Consigne: Reprenez les lignes allant de celle qui contient « Where should I » jusqu'à la fin des lignes, incluses, en remplaçant « settings » par « options » sans rien modifier d'autre. Omettez les images dans votre réponse, s'il vous plaît.

Données:
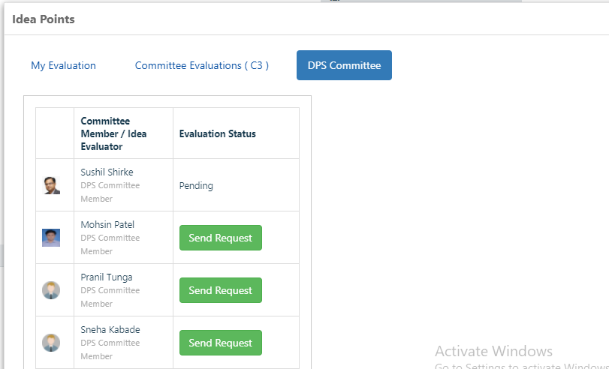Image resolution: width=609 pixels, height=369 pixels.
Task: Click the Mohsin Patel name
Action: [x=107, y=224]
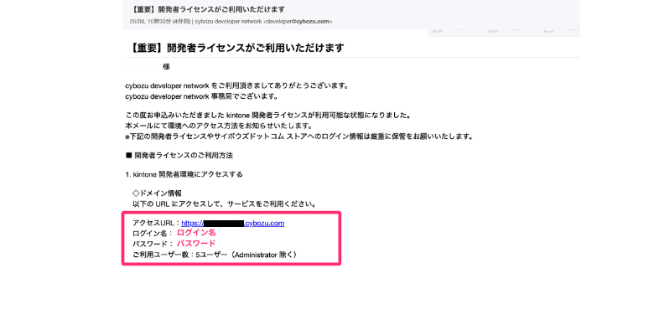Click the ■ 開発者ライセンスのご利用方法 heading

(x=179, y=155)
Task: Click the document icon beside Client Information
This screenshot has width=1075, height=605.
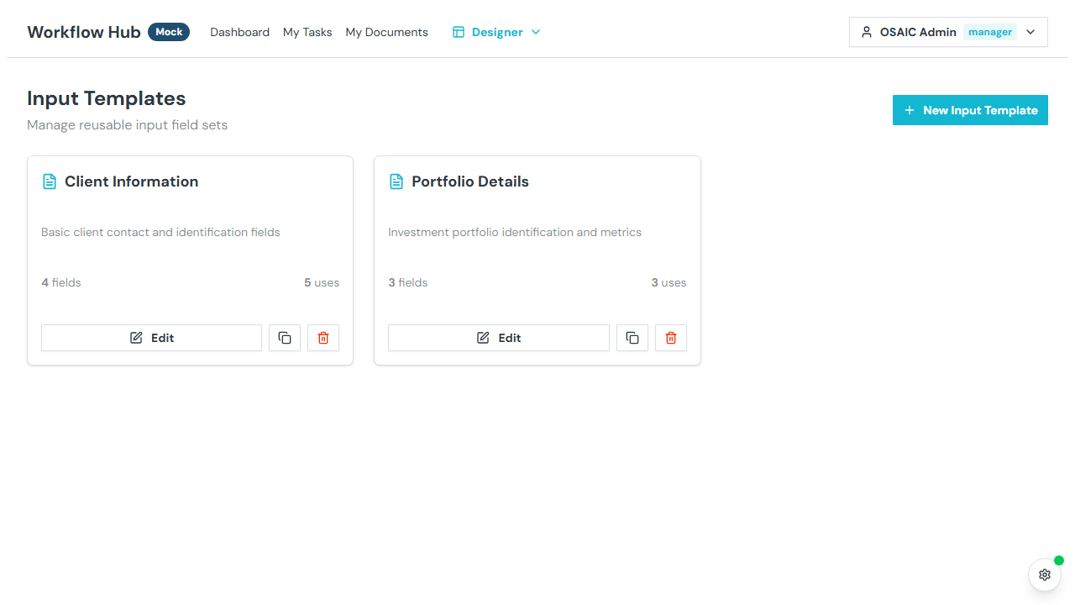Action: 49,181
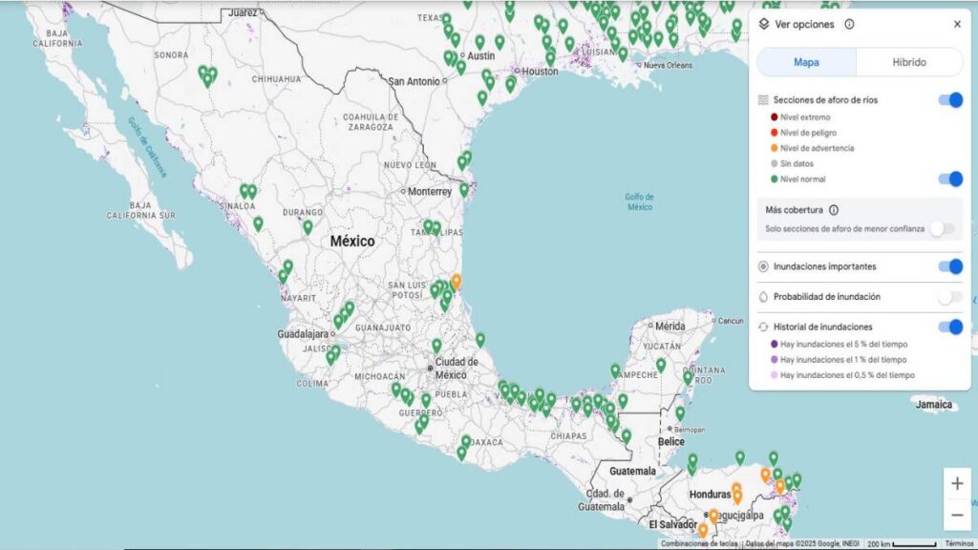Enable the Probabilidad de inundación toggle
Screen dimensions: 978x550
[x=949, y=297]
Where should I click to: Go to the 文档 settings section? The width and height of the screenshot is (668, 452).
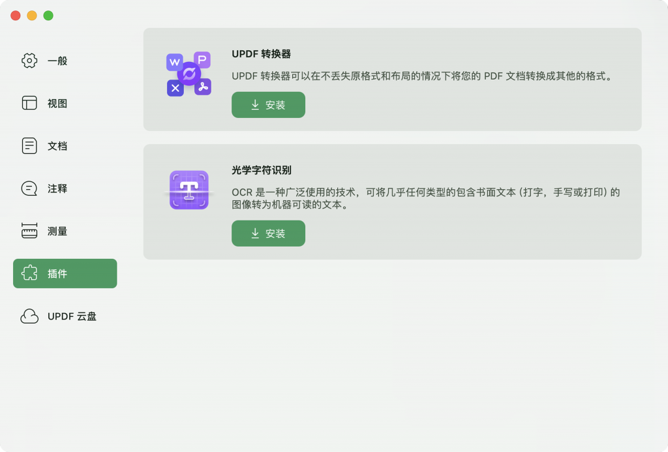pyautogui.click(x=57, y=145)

Réponse:
Where should I click to: Go to the 文档 options section? The width and height of the screenshot is (668, 452).
pyautogui.click(x=57, y=145)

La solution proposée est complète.